Missing in the front group: Korean Geeni Yong Choi, who punctured his front tyre on the first km – and his bad luck continued as he rolled  across the finish line with another flat rear tyre. Closely in pursuit of the Korean was another unlucky fellow – Dutch rider Huub Duijn had misunderstood announcements at the rider briefing and thought there would be a neutralized start. That wasn’t the case and he missed his spot in the lead group.

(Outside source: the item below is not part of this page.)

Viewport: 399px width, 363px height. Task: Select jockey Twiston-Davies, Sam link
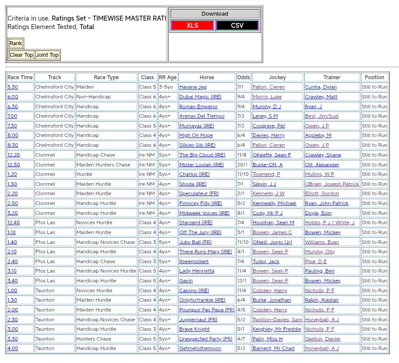pyautogui.click(x=277, y=320)
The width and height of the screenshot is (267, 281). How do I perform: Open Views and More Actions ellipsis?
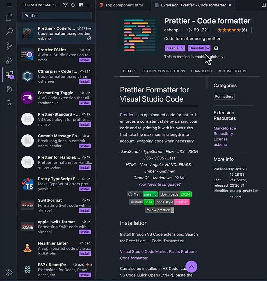pos(89,5)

The nine riders in that lead group worked together well, knowing nobody woud try to break away before that terrible Mount Misery Road. Also, the ‘veteran’ in the group, Davies did his part of the job. “Honestly, contrary to many others, I had a good night’s sleep, even better than the night before when I had a lot of water puddles in my tent. I share the tent with Jessica Douglas, who leads the women category. We both slept very well,” continued Davies, who was fifth last year at the elite 24-hour mountain bike solo world championships in Canberra.

With 25km to go, Huber and Boelen thought it was time to accelerate. They did it smoothly, but firmly. No surprise attack, just accelerating very strongly. The first one they left behind was Park, then Sokoll fell back, followed by Davies (who had a flat tyre) and finally Hulsmans had to let the others go. A bit further along, Krenn and Mulkens couldn’t keep up anymore. Only Benedseder from Austria was able to follow Boelen and Huber. The race was on. As the road continued to go uphill, Huber attacked again. It was time to get rid of Boelen. Huber succeeded. First the Austrian rider exploded, then Boelen too. From now on it would only be a question of staying safely on the bike to win the stage.

“Uphill I saw Urs Huber constantly some 300m in front of me, which is quite a lot when you climb, on the downhill sections he disappeared out of sight,” commented Boelen. “The last 5km were technically challenging. Three times I nearly crashed on that descent. That was the point where I decided not to take any risks anymore, but suddenly I saw Huber walking through a deep river crossing. I took all risks and rode through the river, putting my weight to the back and hoping not to crash. I succeeded to cross the river on the bike. Suddenly only 50m separated me from Huber. Unfortunately we were already too close to the finish for me to take advantage of it.”

Huber won his second consecutive stage to increase his lead in the GC with 6 seconds. “When you ride in the front, those river crossings are hard to take,” explained Huber.  You have no idea how deep the water is or how rideable or walkable the surface is. I didn’t dare to take a risk. The most important thing for me was to keep this nice leader’s jersey.”

Tomorrow’s stage will take riders on an 84km race with the start and finish at Irvinebank. Huber will again start in the red Crocodile Trophy leader’s jersey, with Jeroen Boelen following in the white jersey of the points classification.